- [ASSIGNED TASK] Copy the lines exactly. Begin at the first line of the data and stop after the line with "Task: Click the Aston Villa crest".

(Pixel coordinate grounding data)
=====
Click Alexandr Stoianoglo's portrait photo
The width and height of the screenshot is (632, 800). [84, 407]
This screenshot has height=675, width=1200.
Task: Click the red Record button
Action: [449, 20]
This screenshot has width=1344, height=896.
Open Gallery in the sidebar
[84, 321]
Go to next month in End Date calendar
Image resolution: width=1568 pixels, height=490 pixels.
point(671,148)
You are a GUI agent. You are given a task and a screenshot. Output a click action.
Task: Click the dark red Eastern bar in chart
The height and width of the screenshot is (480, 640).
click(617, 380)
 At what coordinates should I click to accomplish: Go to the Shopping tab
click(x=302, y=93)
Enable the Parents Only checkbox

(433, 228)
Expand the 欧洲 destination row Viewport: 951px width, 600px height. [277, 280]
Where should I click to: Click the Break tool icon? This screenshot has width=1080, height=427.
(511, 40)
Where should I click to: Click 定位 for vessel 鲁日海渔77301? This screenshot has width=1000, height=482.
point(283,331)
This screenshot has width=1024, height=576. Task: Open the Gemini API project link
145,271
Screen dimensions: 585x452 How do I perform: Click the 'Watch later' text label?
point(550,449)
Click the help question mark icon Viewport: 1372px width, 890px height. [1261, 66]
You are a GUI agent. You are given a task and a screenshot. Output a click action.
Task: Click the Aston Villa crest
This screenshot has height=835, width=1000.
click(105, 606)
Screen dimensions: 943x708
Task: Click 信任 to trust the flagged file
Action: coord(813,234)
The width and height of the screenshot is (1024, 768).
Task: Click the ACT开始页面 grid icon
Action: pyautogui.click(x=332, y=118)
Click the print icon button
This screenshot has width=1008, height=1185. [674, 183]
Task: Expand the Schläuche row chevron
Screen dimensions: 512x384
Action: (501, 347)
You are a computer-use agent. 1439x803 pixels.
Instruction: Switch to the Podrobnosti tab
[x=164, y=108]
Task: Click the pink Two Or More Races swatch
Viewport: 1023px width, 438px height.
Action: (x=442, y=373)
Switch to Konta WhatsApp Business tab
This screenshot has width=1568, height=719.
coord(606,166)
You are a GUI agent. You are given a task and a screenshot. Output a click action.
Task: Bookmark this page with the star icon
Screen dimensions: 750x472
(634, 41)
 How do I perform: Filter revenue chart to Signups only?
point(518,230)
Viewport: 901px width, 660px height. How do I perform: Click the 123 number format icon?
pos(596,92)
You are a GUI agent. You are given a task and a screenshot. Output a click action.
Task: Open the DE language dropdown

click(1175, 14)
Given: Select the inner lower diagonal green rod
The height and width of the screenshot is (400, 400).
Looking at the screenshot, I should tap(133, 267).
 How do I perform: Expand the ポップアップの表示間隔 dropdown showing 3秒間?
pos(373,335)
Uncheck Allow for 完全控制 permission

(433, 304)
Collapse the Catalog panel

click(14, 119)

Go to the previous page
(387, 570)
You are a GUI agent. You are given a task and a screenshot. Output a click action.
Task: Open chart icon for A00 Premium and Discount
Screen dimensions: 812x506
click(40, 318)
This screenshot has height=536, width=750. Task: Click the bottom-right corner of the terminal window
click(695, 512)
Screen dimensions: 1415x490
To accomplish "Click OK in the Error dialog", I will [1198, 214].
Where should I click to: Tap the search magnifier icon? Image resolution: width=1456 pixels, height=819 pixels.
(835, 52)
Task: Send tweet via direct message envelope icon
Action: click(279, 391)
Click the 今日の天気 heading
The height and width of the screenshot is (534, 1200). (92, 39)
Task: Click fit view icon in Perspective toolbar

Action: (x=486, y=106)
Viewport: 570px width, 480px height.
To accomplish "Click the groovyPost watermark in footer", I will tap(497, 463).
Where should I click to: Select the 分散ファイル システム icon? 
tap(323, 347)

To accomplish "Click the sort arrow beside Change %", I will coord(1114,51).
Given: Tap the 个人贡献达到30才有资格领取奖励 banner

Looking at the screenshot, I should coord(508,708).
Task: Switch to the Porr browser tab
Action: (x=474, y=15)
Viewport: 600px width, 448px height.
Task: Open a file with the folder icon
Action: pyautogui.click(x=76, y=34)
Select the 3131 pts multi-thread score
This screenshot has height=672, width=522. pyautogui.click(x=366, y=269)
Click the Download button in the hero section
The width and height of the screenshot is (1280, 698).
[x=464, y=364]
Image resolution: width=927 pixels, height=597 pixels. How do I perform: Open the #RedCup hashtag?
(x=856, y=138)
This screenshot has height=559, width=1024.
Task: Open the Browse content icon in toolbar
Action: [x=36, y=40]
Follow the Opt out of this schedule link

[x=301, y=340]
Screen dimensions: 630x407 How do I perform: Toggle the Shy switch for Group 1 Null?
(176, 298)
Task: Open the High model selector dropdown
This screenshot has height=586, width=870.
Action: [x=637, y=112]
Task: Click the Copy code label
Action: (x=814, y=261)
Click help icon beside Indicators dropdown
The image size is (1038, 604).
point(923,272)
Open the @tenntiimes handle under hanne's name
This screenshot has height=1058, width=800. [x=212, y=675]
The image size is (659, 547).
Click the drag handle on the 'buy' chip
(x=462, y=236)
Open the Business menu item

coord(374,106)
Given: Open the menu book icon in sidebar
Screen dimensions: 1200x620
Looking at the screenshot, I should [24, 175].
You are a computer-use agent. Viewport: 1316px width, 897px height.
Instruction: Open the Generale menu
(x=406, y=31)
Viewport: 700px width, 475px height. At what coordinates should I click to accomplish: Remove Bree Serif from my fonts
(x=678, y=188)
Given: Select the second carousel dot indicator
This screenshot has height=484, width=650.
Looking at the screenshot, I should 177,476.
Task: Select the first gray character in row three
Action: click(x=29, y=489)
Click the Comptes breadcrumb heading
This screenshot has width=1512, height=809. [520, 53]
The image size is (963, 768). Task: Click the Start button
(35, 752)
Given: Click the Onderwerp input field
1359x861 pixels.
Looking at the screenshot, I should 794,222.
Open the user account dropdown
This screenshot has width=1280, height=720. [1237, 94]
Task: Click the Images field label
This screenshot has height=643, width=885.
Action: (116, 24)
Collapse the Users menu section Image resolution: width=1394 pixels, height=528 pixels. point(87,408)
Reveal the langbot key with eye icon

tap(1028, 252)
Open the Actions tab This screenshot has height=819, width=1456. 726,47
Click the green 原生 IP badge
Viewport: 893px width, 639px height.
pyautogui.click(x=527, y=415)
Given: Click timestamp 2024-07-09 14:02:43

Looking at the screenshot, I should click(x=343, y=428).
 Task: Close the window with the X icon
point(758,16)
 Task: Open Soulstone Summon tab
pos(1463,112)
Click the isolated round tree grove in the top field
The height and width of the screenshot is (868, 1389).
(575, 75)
=====
- [RESPONSE TO THE EXERCISE]
Click Alexandr Stoianoglo's portrait photo
The width and height of the screenshot is (632, 800). [84, 407]
This screenshot has height=675, width=1200.
Task: Click the red Record button
Action: [449, 20]
This screenshot has width=1344, height=896.
Open Gallery in the sidebar
[84, 321]
Go to next month in End Date calendar
Image resolution: width=1568 pixels, height=490 pixels.
point(671,148)
You are a GUI agent. You are given a task and a screenshot. Output a click action.
Task: Click the dark red Eastern bar in chart
The height and width of the screenshot is (480, 640).
click(617, 380)
 At what coordinates should I click to accomplish: Go to the Shopping tab
click(x=302, y=93)
Enable the Parents Only checkbox

(433, 228)
Expand the 欧洲 destination row Viewport: 951px width, 600px height. [277, 280]
Where should I click to: Click the Break tool icon? This screenshot has width=1080, height=427.
(511, 40)
Where should I click to: Click 定位 for vessel 鲁日海渔77301? This screenshot has width=1000, height=482.
point(283,331)
This screenshot has width=1024, height=576. Task: Open the Gemini API project link
145,271
Screen dimensions: 585x452 How do I perform: Click the 'Watch later' text label?
point(550,449)
Click the help question mark icon Viewport: 1372px width, 890px height. [1261, 66]
You are a GUI agent. You are given a task and a screenshot. Output a click action.
Task: Click the Aston Villa crest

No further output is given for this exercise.